My friend Penny sends her note-cards blank, writing her messages on slips of paper so the cards can be re-sent. She calls this “passing on the love.” Although I am confident in passing on my own love, I recently found myself challenged with a stranger’s personal record of cards sent and received.
I had discovered an elegant used address book at a thrift shop. The cover was of green leather with “Address Book” printed in the middle of a gold bouquet. Inside were names and addresses and check-marks for cards sent and received from 1974 to 1979. The writing was in pencil. I had a soft eraser that would make an erasing project easy if I wished to re-use the address book for myself. Intrigued with this artifact of someone else’s world, I paid a dollar for the little book and took it home.
I began my recycling project, erasing line by line. I looked at the names, erased, and blew on the pages- looked, erased and blew, looked, erased and blew. Then I paused as I began to wonder about the owner of the book. Why had she stopped after six years? Had she passed away, her personal address book following her? I grew more and more uncomfortable with removing her work, and regretted the haste with which I was deleting her love-ones’ names.
My reaction puzzled me. Why did I feel this way about a stranger who might not even be alive? I decided to e-mail my friend Penny, who is always good at getting to the core of a problem in a wise and unusual way.

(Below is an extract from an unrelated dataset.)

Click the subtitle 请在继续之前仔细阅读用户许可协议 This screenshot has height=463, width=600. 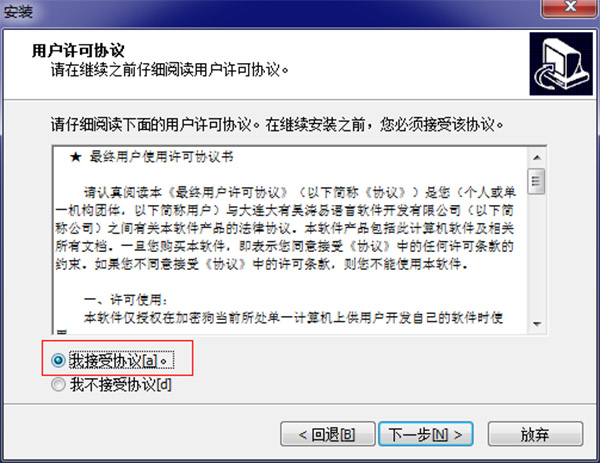170,70
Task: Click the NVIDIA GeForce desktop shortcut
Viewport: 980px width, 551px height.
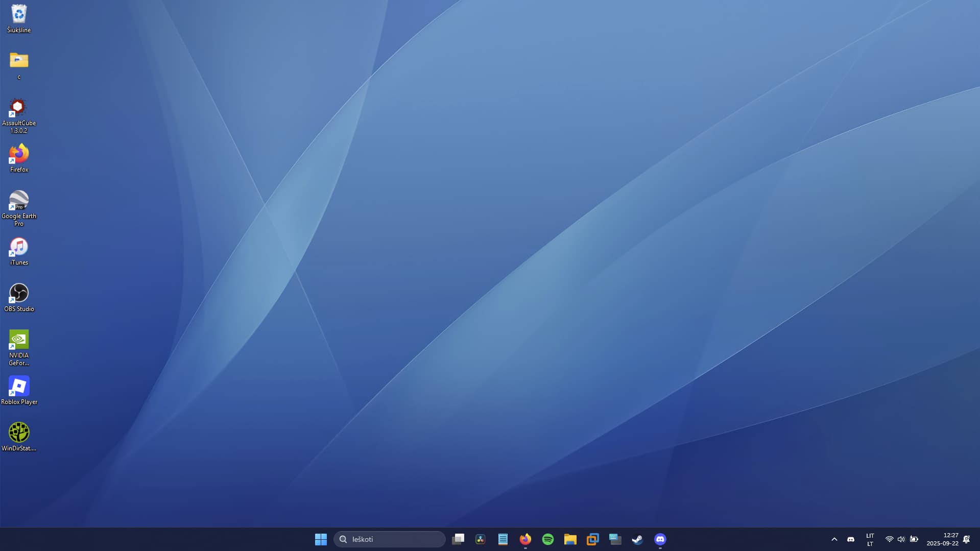Action: click(x=19, y=341)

Her reply came at once. “All the names in there have found another breath and another moment of aliveness because you saw them,” she explained, “as did she who last held the little book with all her friends.”
With Penny”s explanation, my regrets vanished. If my looking at the names had breathed some life into them, if only for a moment, then it was all right to keep erasing. Besides, the love the owner had for her people could never be erased.
So I continued recycling the address book. And as I penciled in my own list, I reflected on the ultimate recycling of love, “to love one another as I have loved you.”